*** Opening of DATA RECORDS ***

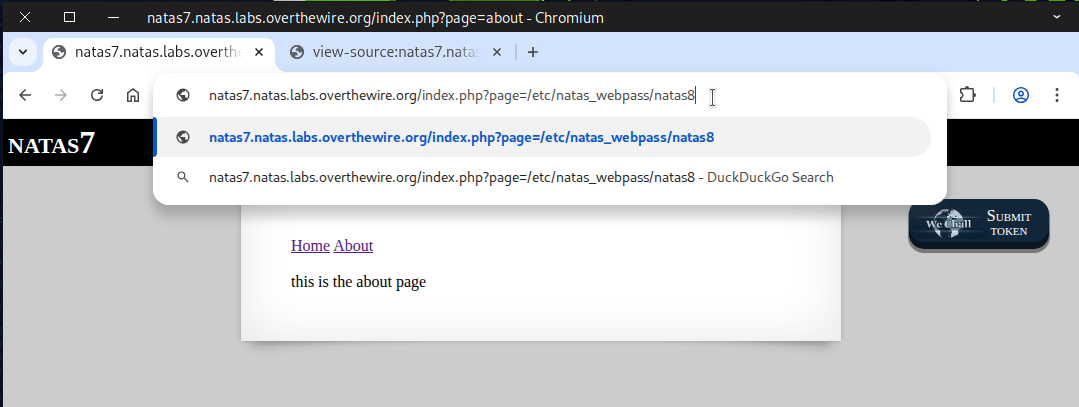
Task: Expand the tab search dropdown arrow
Action: click(23, 52)
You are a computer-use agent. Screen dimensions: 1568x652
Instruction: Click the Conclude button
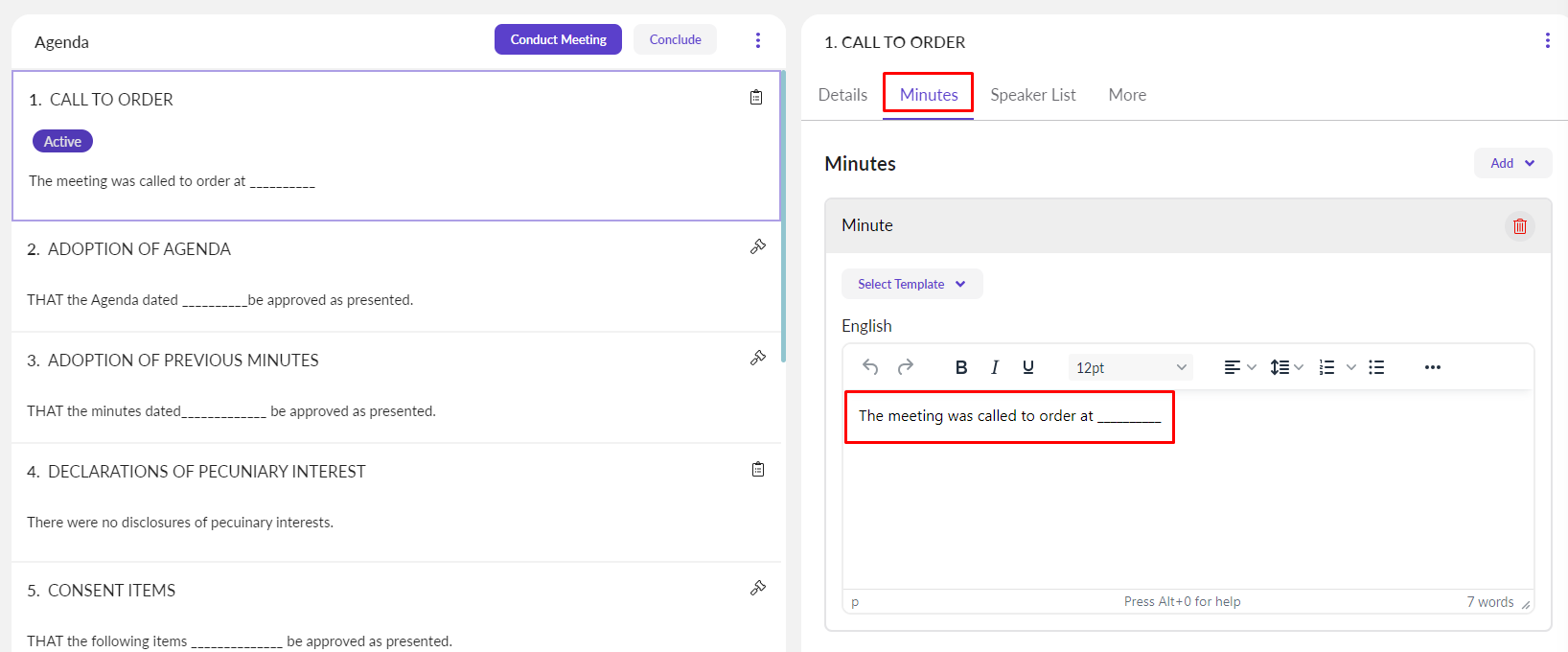point(675,39)
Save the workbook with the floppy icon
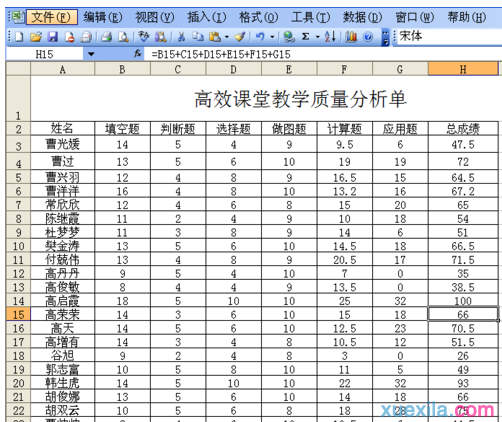 (53, 37)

*** Close of DATA RECORDS ***

» ASSIGNMENT
Starting at the line that contains "You are a computer-use" and ending at the final line of the data, reproduce each line exactly. Pictures stay out of the copy.

» REPLY
You are a computer-use agent. Screen dimensions: 1568x652
Instruction: Click the Conclude button
point(675,39)
Save the workbook with the floppy icon
 (53, 37)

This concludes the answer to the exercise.